* Stored data:
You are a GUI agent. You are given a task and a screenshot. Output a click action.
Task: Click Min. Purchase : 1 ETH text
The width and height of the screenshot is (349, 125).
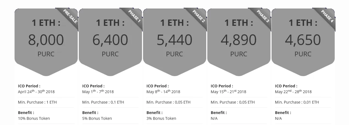(x=37, y=102)
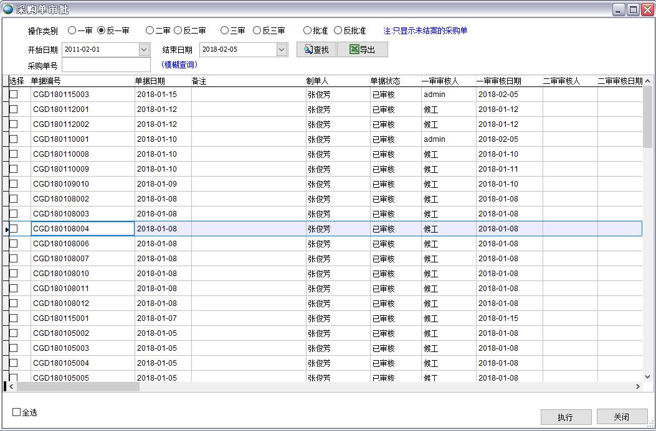Click the 查找 search button
656x431 pixels.
click(316, 50)
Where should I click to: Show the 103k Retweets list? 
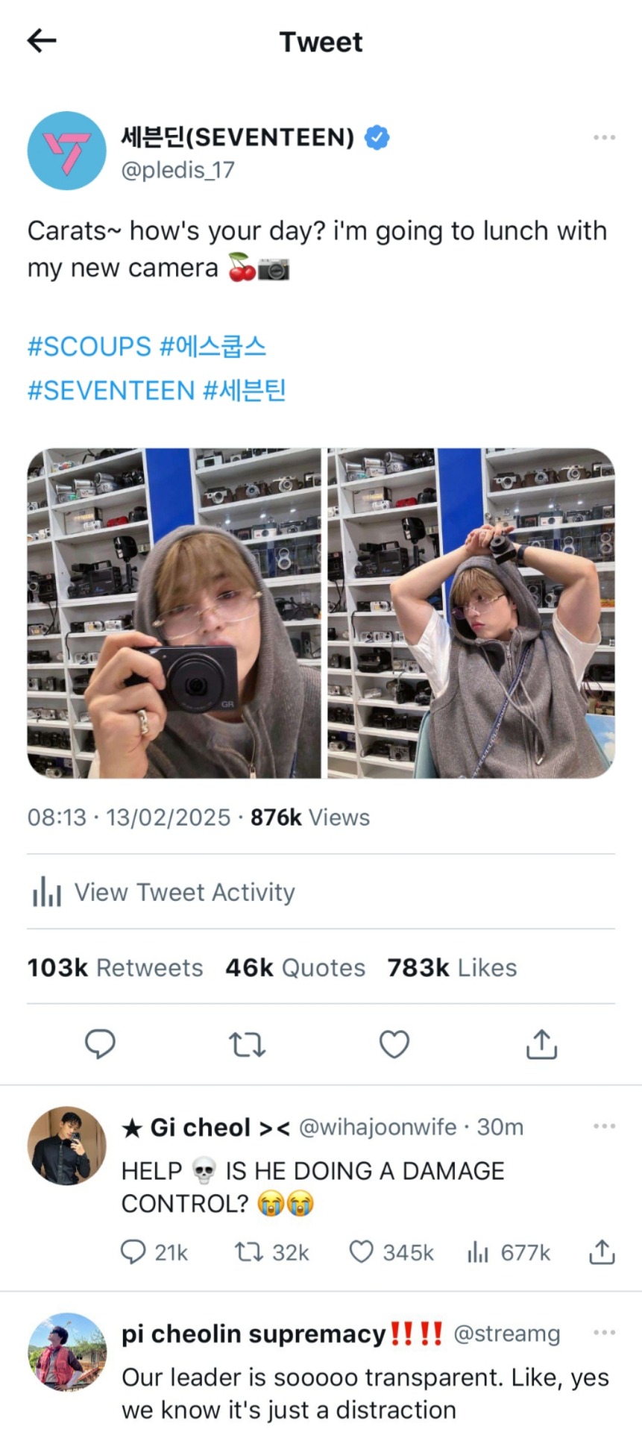coord(115,968)
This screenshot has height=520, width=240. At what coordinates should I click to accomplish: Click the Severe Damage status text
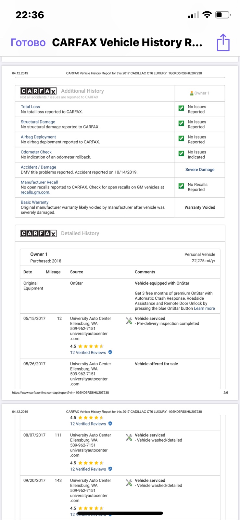(200, 170)
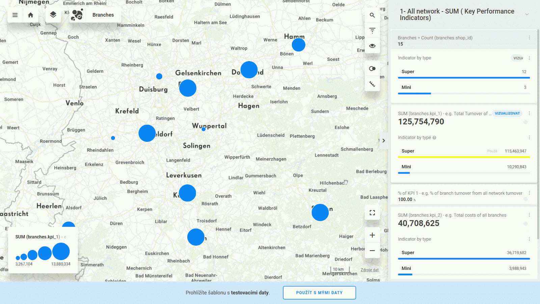Enter fullscreen map mode
Screen dimensions: 540x304
point(372,212)
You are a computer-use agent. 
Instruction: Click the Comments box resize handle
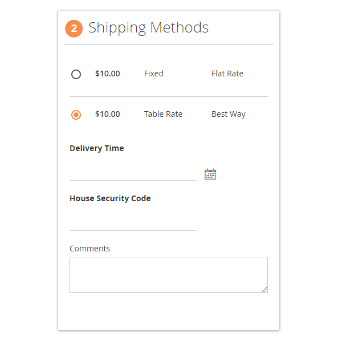pos(264,290)
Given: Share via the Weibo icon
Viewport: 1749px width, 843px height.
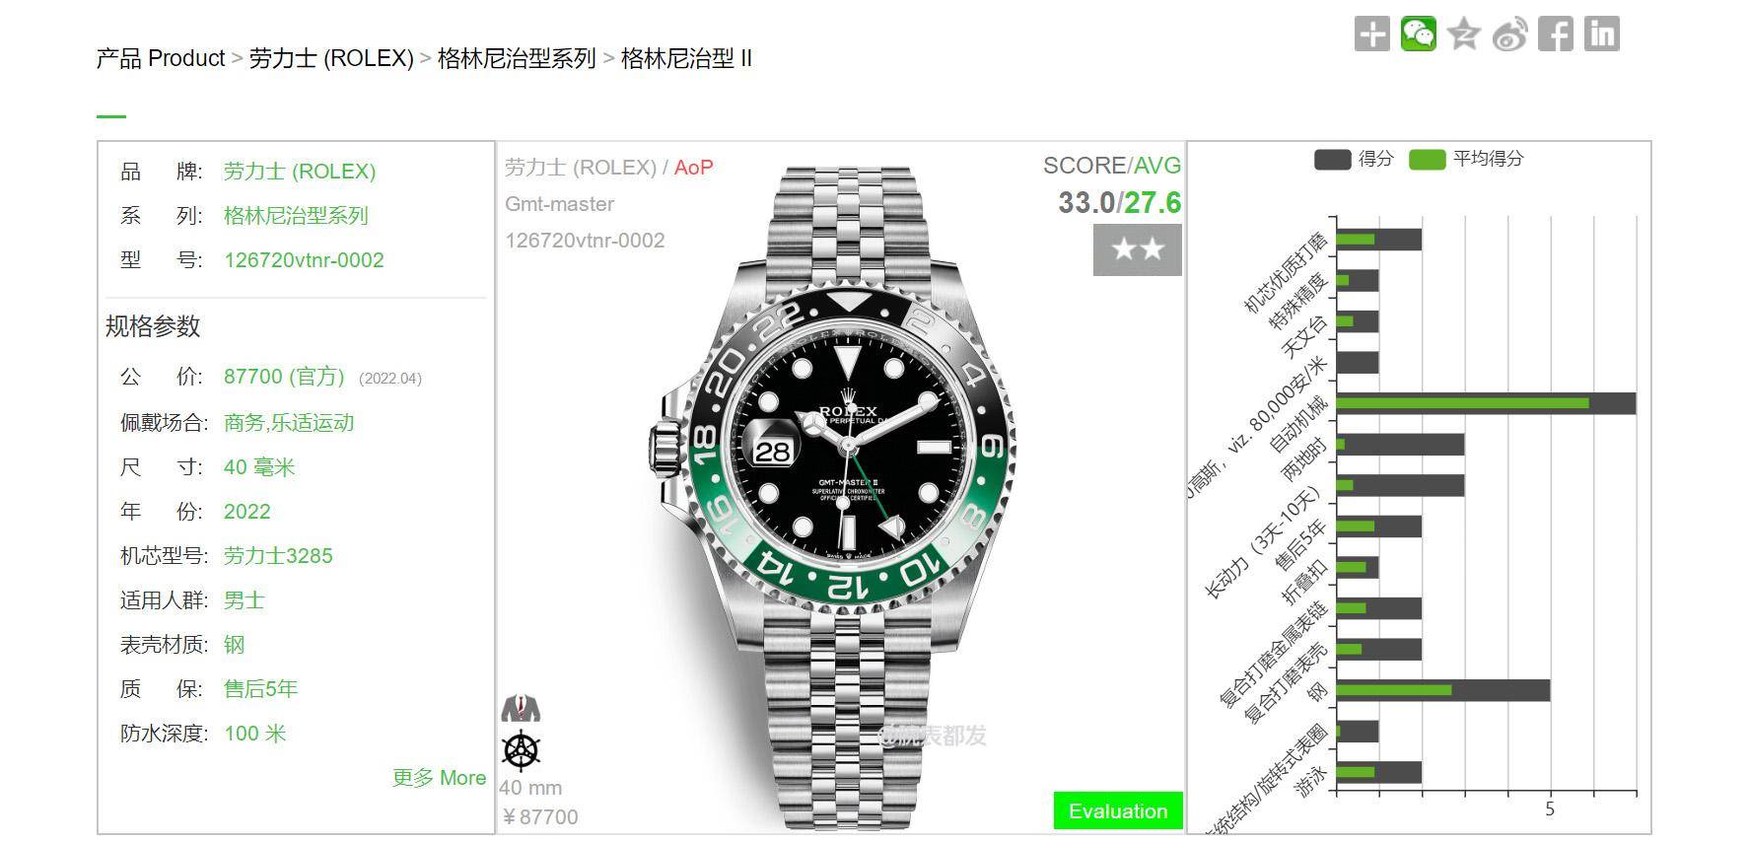Looking at the screenshot, I should coord(1510,34).

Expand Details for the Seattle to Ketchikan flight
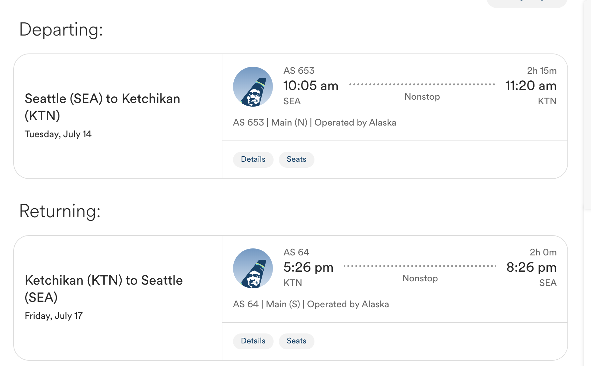click(253, 159)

* What the exercise asks: Write out the records above exactly as they stand, leaving out every picture.

* Expected answer:
You are a GUI agent. You are given a task and a screenshot. Output a click action.
Task: Click Min. Purchase : 1 ETH text
The width and height of the screenshot is (349, 125).
(x=37, y=102)
Click the 查找 search button
656x431 pixels.
click(316, 50)
Where should I click to: Show the 103k Retweets list? 
coord(115,968)
This screenshot has height=520, width=240. At what coordinates should I click to accomplish: Click the Severe Damage status text
(200, 170)
Enter fullscreen map mode
Screen dimensions: 540x304
point(372,212)
You are a computer-use agent. 
Instruction: Click the Comments box resize handle
pos(264,290)
Given: Share via the Weibo icon
Viewport: 1749px width, 843px height.
Looking at the screenshot, I should coord(1510,34).

Expand Details for the Seattle to Ketchikan flight
click(253, 159)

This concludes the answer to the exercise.